Football and Neurologic Decline - It's Not Your Grandfather's Game Anymore
BudWiederman, MD, MA, Evidence eMended Editor, Grand Rounds
Does a report of neurologic outcomes of 1950s high school football players have any
bearing on today's athletes? The short answer is no, but I wouldn't have spent time
examining this prospective cohort study if it wasn't worthwhile.
Don't read this study expecting it to help you make a decision on participation in
high school football for your child or grandchild. However, except for the authors'
puzzling final clause in the abstract of the report, we can learn a great deal from
how these researchers approached this problem.
They utilized data from a prospective cohort of male high school students enrolled
in the Wisconsin Longitudinal Study. They looked specifically at neurologic and mental health testing of almost 4000
men who graduated from high school in 1957, combing high school yearbook information
to determine participation in organized contact sports, including football. They found
no differences in cognition or depression outcomes at age 65 in the men who participated
in high school football, compared to men who did not play football. (As an important
aside, the investigators utilized propensity scoring to try to minimize confounding variables between subjects and controls. This is a
bit like trying to make an observational study perform closer to the reliability of
a prospective randomized trial, but of course it shouldn't be considered a substitute
for such. We're still stuck with all the validity and bias concerns inherent in observational
You don't need to be too much of a student of medicine or statistics to see the problem
with drawing too many conclusions from this study to the present day. Football is
a lot different now than in the 1950s. Players are bigger, stronger, and faster now.

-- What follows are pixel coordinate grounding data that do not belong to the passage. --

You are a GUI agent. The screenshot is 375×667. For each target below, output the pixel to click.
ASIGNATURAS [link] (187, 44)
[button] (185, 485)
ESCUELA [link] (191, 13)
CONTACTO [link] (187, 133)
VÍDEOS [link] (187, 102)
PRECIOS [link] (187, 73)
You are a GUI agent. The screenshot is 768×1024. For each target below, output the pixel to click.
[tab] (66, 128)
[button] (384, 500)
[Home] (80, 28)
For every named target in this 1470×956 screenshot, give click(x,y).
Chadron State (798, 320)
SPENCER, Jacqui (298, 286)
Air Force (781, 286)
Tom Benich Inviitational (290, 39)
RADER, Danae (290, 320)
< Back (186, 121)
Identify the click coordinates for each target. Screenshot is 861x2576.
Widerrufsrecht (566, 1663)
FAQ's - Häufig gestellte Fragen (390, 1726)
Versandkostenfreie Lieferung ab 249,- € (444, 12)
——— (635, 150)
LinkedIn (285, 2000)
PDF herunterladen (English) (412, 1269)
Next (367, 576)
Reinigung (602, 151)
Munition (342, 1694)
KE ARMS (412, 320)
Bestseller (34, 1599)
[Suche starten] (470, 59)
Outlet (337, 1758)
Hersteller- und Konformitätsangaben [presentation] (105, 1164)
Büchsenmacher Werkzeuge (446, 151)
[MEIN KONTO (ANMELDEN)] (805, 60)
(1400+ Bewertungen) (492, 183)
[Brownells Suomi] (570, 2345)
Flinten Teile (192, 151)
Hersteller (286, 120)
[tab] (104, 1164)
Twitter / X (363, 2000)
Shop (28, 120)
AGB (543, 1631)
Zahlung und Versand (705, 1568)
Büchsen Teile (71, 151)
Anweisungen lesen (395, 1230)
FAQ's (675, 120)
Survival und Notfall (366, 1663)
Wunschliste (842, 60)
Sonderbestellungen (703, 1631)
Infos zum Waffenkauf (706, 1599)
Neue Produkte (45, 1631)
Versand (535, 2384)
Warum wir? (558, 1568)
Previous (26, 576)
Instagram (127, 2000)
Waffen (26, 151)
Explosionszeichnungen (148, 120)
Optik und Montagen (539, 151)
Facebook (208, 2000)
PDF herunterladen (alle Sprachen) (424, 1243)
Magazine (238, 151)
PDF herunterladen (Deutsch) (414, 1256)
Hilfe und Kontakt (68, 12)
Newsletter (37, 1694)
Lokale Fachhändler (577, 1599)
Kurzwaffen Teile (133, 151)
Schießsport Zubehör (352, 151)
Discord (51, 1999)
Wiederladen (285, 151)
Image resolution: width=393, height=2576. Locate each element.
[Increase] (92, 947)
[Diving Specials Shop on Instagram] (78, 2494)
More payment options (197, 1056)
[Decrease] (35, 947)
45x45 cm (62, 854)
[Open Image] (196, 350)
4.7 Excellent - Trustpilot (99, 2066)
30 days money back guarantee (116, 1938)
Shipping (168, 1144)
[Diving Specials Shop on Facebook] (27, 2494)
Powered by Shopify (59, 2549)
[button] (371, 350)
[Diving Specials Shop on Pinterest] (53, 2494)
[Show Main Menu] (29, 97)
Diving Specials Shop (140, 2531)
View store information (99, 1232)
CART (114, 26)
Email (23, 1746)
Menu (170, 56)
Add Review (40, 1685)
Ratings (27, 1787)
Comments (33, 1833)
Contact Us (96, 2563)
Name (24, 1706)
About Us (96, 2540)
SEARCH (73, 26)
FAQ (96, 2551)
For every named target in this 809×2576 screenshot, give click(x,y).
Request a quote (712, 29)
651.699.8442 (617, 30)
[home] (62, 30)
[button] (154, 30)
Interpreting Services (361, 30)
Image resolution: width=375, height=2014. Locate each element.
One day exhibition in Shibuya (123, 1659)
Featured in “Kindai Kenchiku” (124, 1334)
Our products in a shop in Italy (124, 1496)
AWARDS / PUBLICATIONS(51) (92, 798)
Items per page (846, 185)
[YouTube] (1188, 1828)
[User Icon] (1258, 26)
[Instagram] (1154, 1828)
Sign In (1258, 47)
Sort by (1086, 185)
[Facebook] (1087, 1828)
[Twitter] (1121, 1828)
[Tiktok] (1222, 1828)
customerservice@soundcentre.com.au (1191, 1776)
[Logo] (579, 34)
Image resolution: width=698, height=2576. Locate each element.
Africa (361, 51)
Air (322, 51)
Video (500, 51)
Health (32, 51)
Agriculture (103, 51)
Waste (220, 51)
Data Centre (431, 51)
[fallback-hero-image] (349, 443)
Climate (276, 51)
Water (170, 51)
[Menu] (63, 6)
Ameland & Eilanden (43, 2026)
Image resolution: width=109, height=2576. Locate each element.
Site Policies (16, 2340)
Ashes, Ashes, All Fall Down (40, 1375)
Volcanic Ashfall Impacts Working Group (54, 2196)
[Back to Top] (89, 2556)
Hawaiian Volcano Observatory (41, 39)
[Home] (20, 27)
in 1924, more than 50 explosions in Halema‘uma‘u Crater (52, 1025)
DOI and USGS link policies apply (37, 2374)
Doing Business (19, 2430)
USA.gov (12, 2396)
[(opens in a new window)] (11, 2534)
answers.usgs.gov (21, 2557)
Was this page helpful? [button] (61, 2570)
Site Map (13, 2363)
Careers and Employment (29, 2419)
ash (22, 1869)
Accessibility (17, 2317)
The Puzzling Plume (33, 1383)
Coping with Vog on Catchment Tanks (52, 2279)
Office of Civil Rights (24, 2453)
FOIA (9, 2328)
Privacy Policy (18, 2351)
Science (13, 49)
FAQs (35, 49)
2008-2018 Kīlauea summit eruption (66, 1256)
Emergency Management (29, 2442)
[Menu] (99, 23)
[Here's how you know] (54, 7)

Equipment is better, but that is a 2-edged sword since better protection, particularly
head protection, can lead to more reckless behavior on the field. I tried to find
reliable data on what football equipment might have been used in Wisconsin high schools
in the 1950s but was unsuccessful. It is likely that by the early 1950s the days of
the leather football helmets were long gone, replaced by plastic of varying quality.
Face masks, consisting of a single tube in front of the mouth area, were just coming
into use at professional levels in the mid-1950s.
So, this study is useful largely for establishing a baseline for neuropsychologic
outcomes of high school football players from the 1950s, utilizing a prospective cohort
rather than the more common convenience sample or subjects referred for specialty
neurologic care, for example. It's a roadmap for study design for this particular
outcome question, which is why I was so disappointed to see the end of the last sentence
in the abstract: "... this study provides information on the risk of playing sports
today that have a similar risk of head trauma as high school football played in the
1950s." How are we to know what would be a similar risk?